Private credit & AI chips

Apollo and Blackstone raised $35bn for Anthropic chip financing, the largest private credit fundraising of its kind, signaling massive AI infrastructure demand. The FT report highlights fee income boost for APO and BX, both beaten down: APO -19% from 52w high, BX -40%. The deal comes as SOXX already surged +82% YTD, making the semiconductor ETF a crowded but still legitimate beneficiary. If this financing wave continues, the sector's AI thesis gets further proof.

APO

Buy Apollo Global Management — FT reports Apollo co-led $35bn AI chip financing, a fee-income catalyst; stock is -19% from 52w high, offering recovery potential.

$127.6 -0.36%
BX

Buy Blackstone — Blackstone co-led the $35bn deal; shares are -40% from high, so success could trigger a re-rating.

$114.2 -1.01%
SOXX

Buy Semiconductor ETF — Semiconductor ETF is +82% YTD and near 52w highs; AI chip demand from deals like Anthropic’s sustains the momentum.

$571.5 +5.87%

AI IPO

OpenAI filed for an IPO expected to value the company at over $1tn, per FT. This would be the biggest tech listing in years, directly benefiting major stakeholder Microsoft (MSFT) and key chip supplier Nvidia (NVDA). MSFT is 26% below its 52w high on a 21x forward P/E, offering a value entry if the IPO monetization materializes. NVDA, 12% off its high with a 16x forward P/E, remains the prime beneficiary of increased AI compute spend.

MSFT

Buy Microsoft — FT reports OpenAI’s $1tn+ IPO; MSFT, a major investor, sits -26% from its high at 21x forward P/E, a value entry.

$411.7 -1.18%
NVDA

Buy Nvidia — OpenAI’s growth drives demand for Nvidia’s AI chips; NVDA is -12% from its high at 16x forward P/E, still cheap relative to AI trend.

$208.6 +1.73%
AIQ

Buy AI ETF — AI sector ETF is +25% YTD; an OpenAI IPO could re-rate the whole space higher.

$64.44 +3.07%

Tech rotation red flags

BofA warns of red flags in the US stock market, arguing that the S&P 500’s heavy Big Tech weighting means investors have unknowingly piled into an overconcentrated bet that has run its course (MarketWatch). They suggest rotating into defensive sectors like utilities and consumer staples. SPY at 3% off its 52w high and QQQ 4% off, both are near peaks, while XLU is down 9% from its high and XLP 8%, offering relative value if tech stumbles.
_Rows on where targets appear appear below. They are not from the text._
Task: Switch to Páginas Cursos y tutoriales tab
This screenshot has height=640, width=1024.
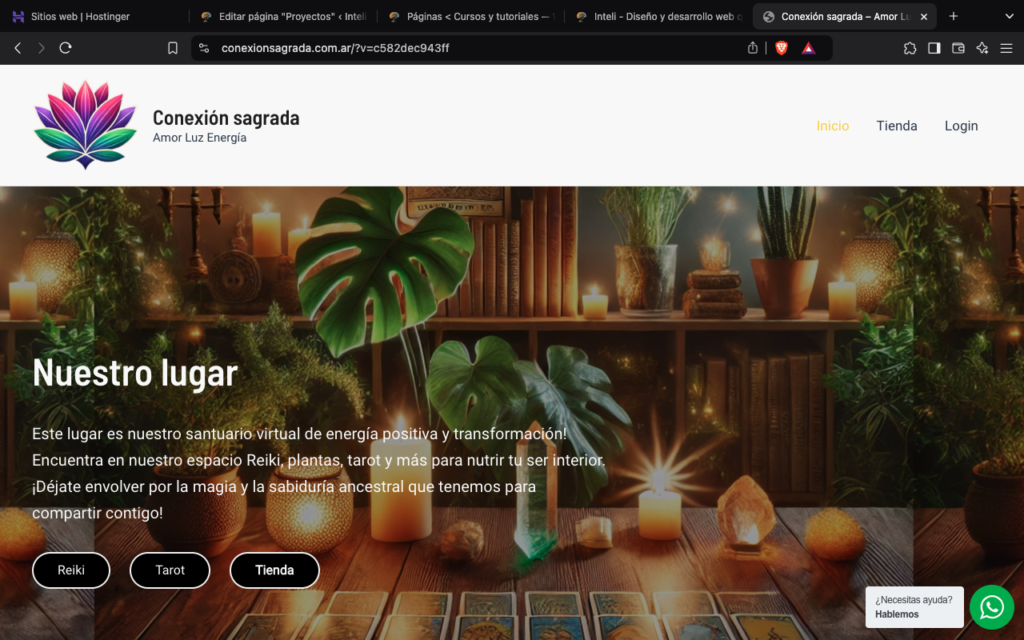Action: (470, 16)
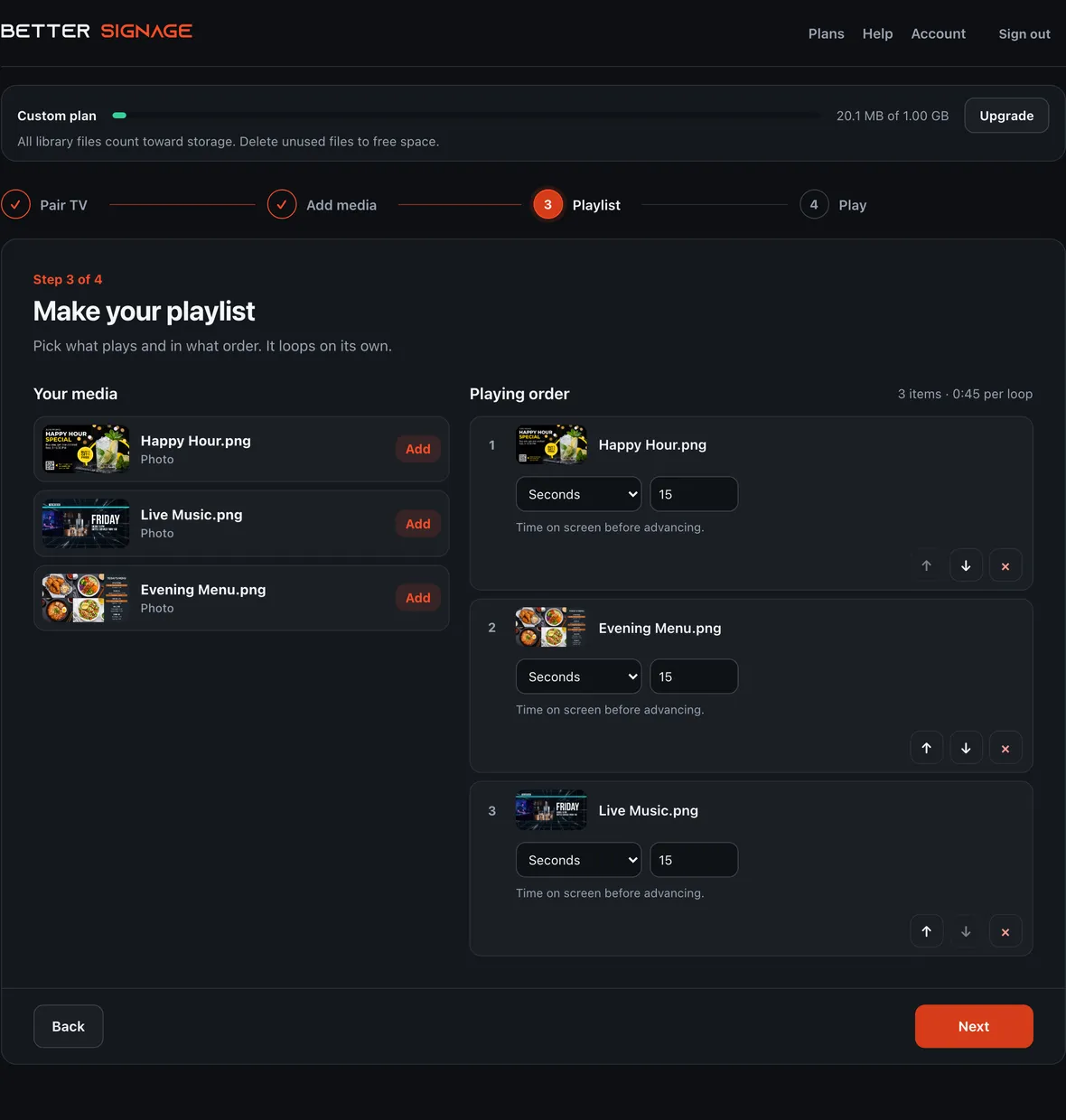Click the Pair TV completed checkmark step
This screenshot has height=1120, width=1066.
(x=15, y=205)
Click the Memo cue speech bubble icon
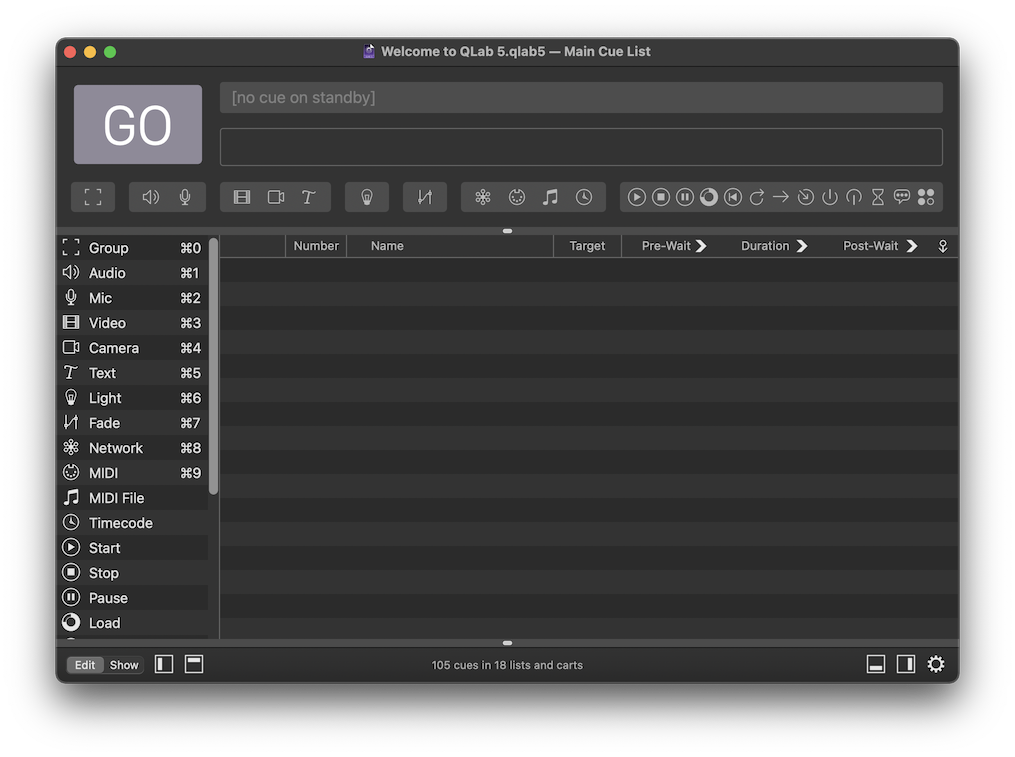 (x=902, y=197)
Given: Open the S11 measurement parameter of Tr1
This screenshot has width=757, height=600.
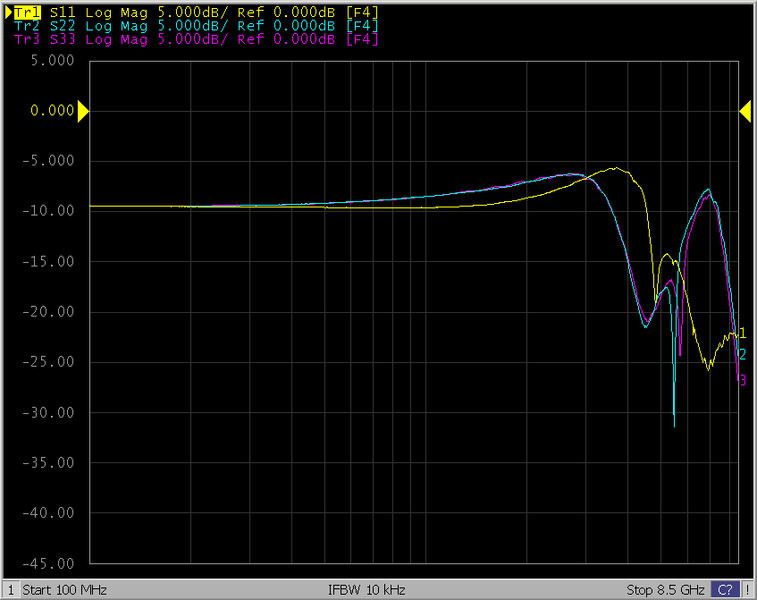Looking at the screenshot, I should [x=63, y=12].
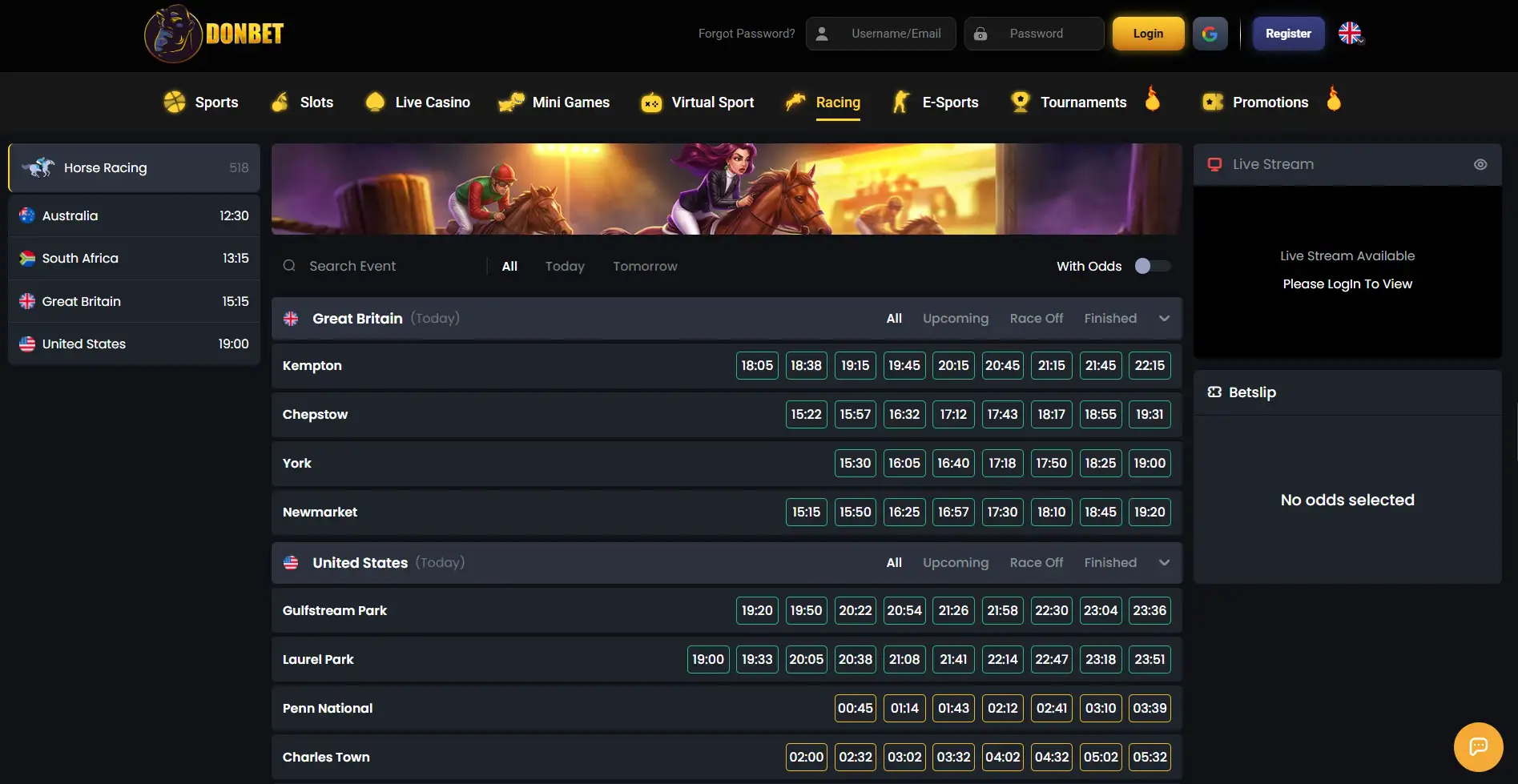
Task: Collapse the Great Britain races section
Action: tap(1164, 319)
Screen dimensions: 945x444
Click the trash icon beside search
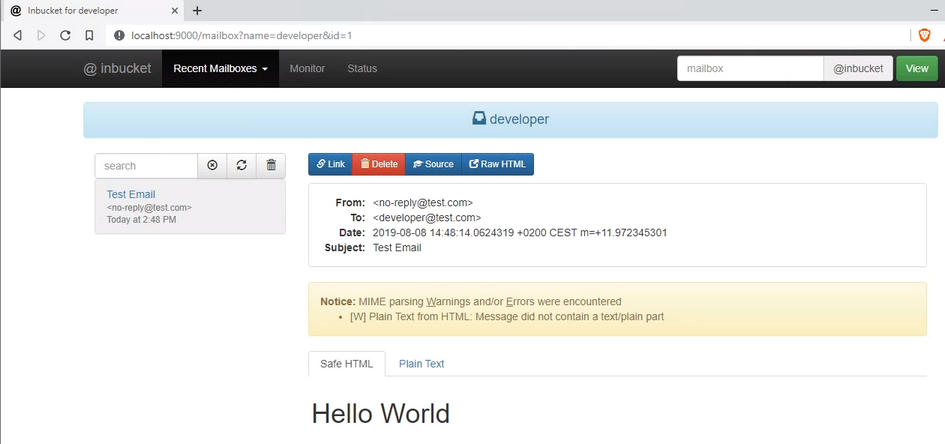coord(271,166)
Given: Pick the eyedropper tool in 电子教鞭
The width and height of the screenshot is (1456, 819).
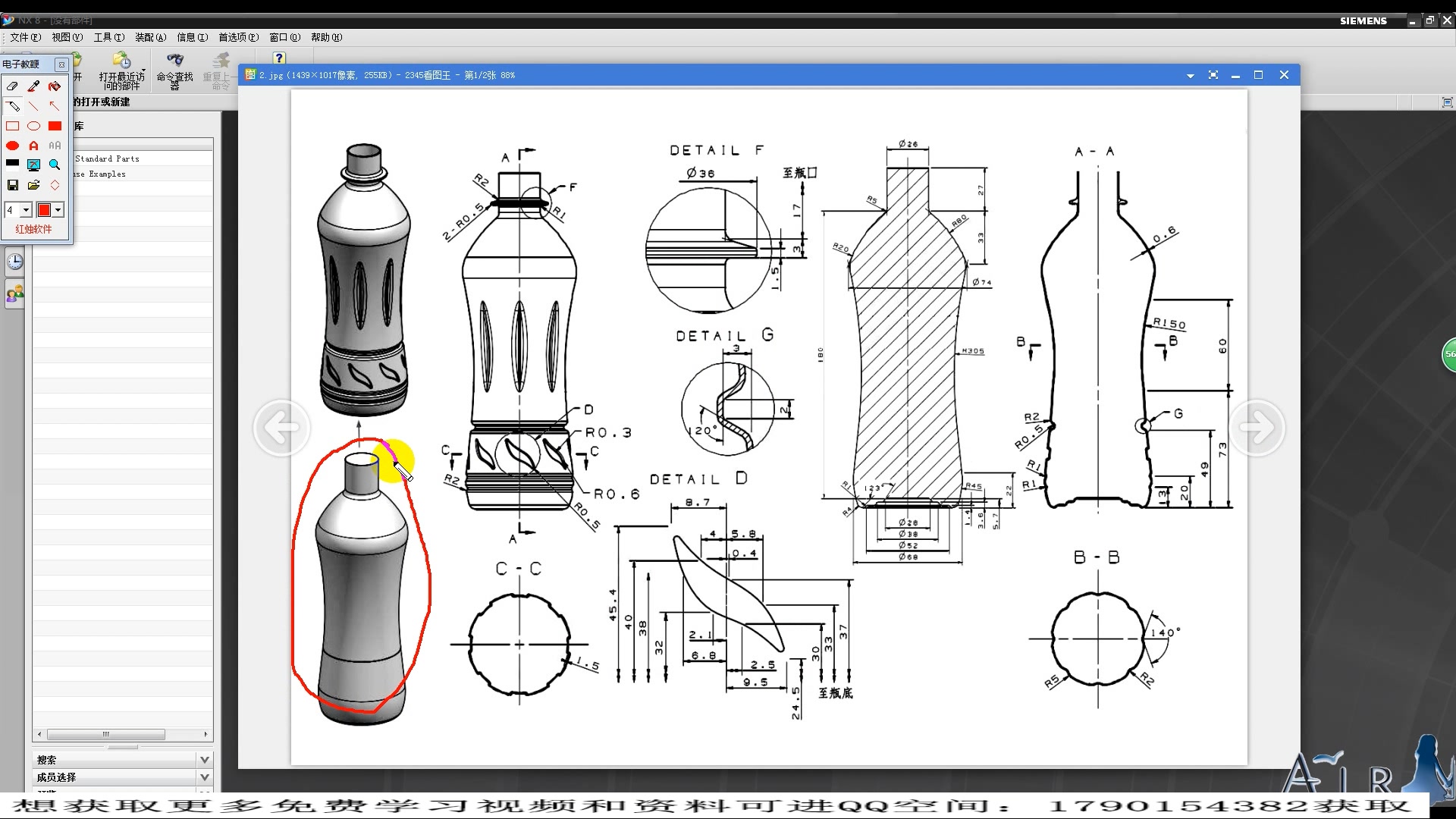Looking at the screenshot, I should tap(33, 86).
The call is tactical, but BofA’s framing adds a layer of caution.

XLU

Buy Utilities ETF — Defensive sector play if tech falters; XLU is -9% from its high, offering relative value in a rotation.

$43.52 -1.87%
XLP

Buy Consumer Staples ETF — Another defensive pivot; XLP is -8% from its high and could benefit from a sector shift away from growth.

$83.07 -0.44%
SPY

Sell S&P 500 ETF — BofA sees overconcentration in Big Tech; SPY is just 3% off its high, making a rotation-driven pullback plausible.

$739.2 +0.23%
QQQ

Sell Nasdaq 100 ETF — Heavy tech concentration leaves QQQ vulnerable to the rotation BofA describes; QQQ is 4% off its 52w high.

$716.1 +1.56%

Commodity inflation storm

A looming climate shock in the Pacific Ocean threatens to drive up global commodity prices and stoke inflation, per MarketWatch. Gold (GLD) is virtually flat YTD and 22% below its 52w high, offering a lagged inflation-hedge setup. Oil (USO) has already surged 96% YTD and sits near highs—further gains would require sustained supply disruptions. Broad commodity ETF DBC is +32% YTD and 7% below its high, still not overowned. The thesis: cyclicals are pricing inflation already, but gold still underappreciates the risk.

GLD

Buy Gold — Gold is flat YTD and well off highs, making it a lagging inflation hedge if the Pacific climate shock materializes.

$397.3 +0.26%
USO

Buy Oil — Oil is +96% YTD and near highs; further climate-driven gains are possible but the trade is already crowded.

$135.2 +1.60%
DBC

Buy Broad Commodities — Diversified commodity ETF is +32% YTD and 7% below its high; not overowned relative to the inflation thesis.

$29.47 +0.82%

Japanese entertainment AI headwinds

Nikkei Asia reports Japanese entertainment stocks face AI-driven disruption, threatening content creation models. Nintendo (NTDOY) is down 27% YTD and 51% below its 52w high, while Sanrio (SNROF) has crashed 83% YTD—both deeply broken. Sony (SONY) is down 14% YTD with a 27% discount to high, but its diversified business may cushion the blow. The trade: short the most vulnerable, hold Sony.

SONY

Hold Sony — Sony’s diverse businesses may offset AI headwinds; down 14% YTD but not a clear short.

$22.15 +1.19%
NTDOY

Sell Nintendo — Nintendo faces AI disruption to game development; stock is -51% from its high, but the thesis suggests it has further to fall.

$12.11 +5.30%
SNROF

Sell Sanrio — Sanrio’s character IP could be devalued by AI-generated content; stock is -83% YTD and -90% from high, a broken story.

$5.51 -0.81%

Airlines profits halving

Global airline profits are projected to halve as jet fuel costs soar, per Nikkei Asia. The JETS ETF is down only 2% YTD but could face further downside; Delta Air Lines is up 13% YTD but trading at 9.7x forward P/E, not pricing in profit erosion fully. Meanwhile, surging jet fuel demand adds to USO’s bull case (already +96% YTD). The trade is short airlines, long oil.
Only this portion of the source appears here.